Materials provided ->
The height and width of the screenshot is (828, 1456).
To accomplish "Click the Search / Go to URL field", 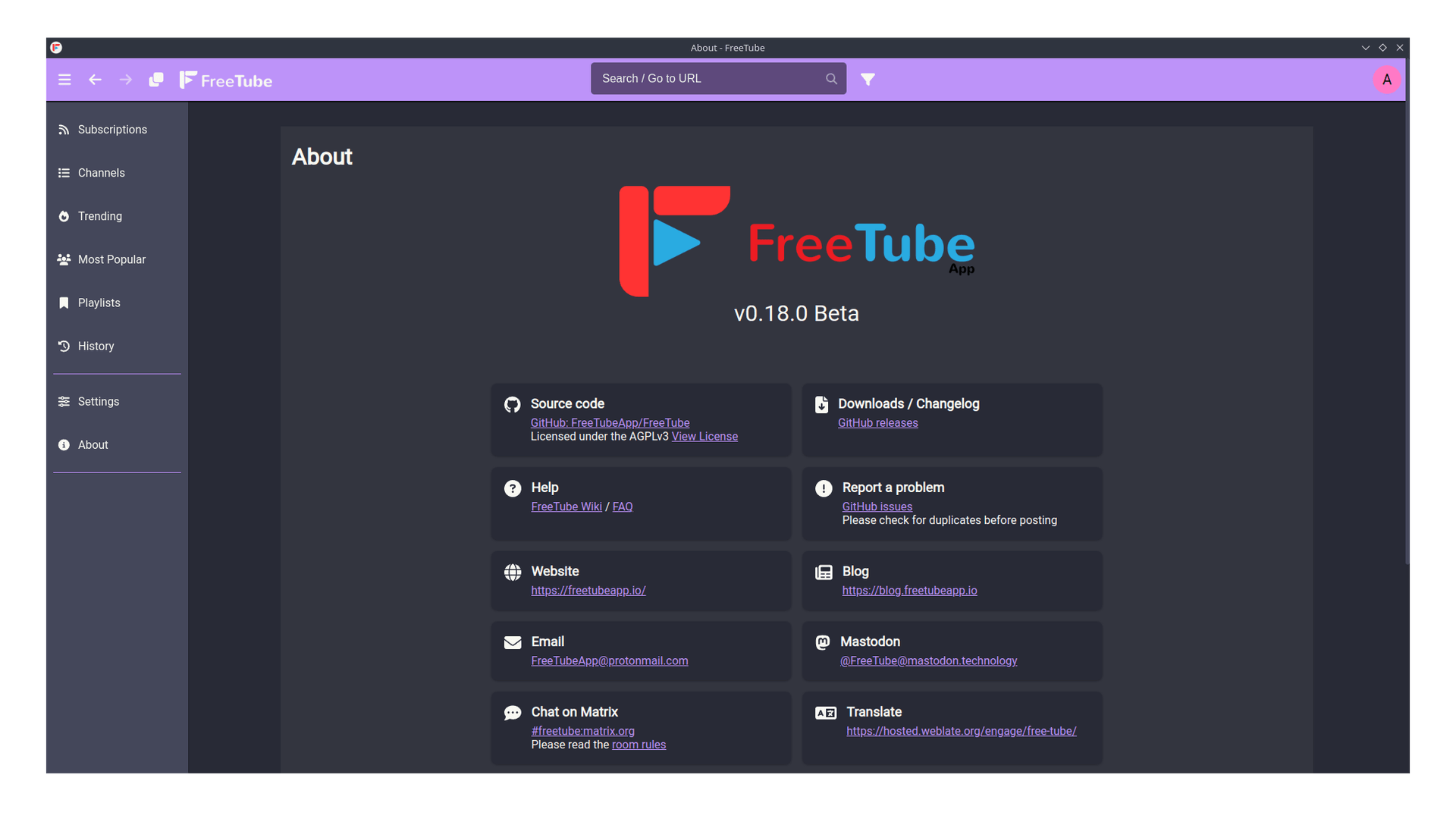I will tap(705, 78).
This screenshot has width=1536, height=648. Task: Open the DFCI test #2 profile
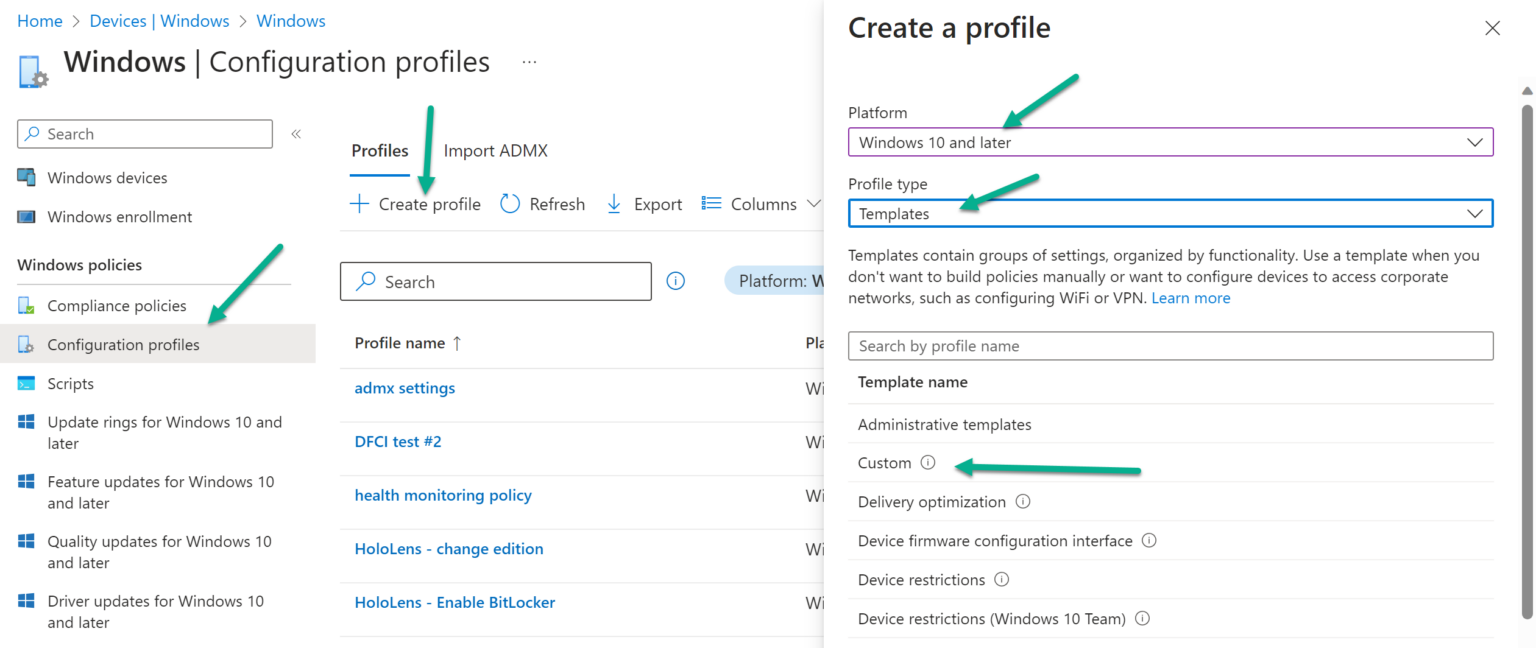[x=398, y=441]
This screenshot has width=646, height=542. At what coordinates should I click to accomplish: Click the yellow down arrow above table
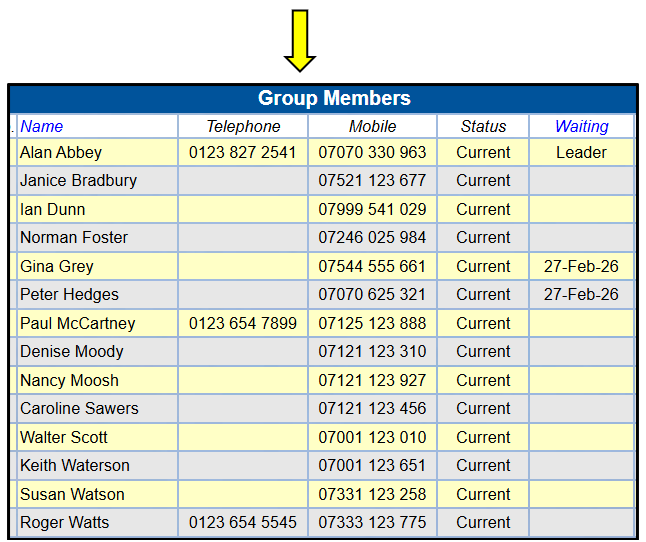tap(300, 41)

Set problem -> Retype the entries verbatim, starting at the line that contains "This screenshot has width=646, height=542." and continuing through the last line of the entries. Omit the pictures from your copy.

Reply ->
This screenshot has width=646, height=542. At what coordinates should I click to accomplish: Click the yellow down arrow above table
tap(300, 41)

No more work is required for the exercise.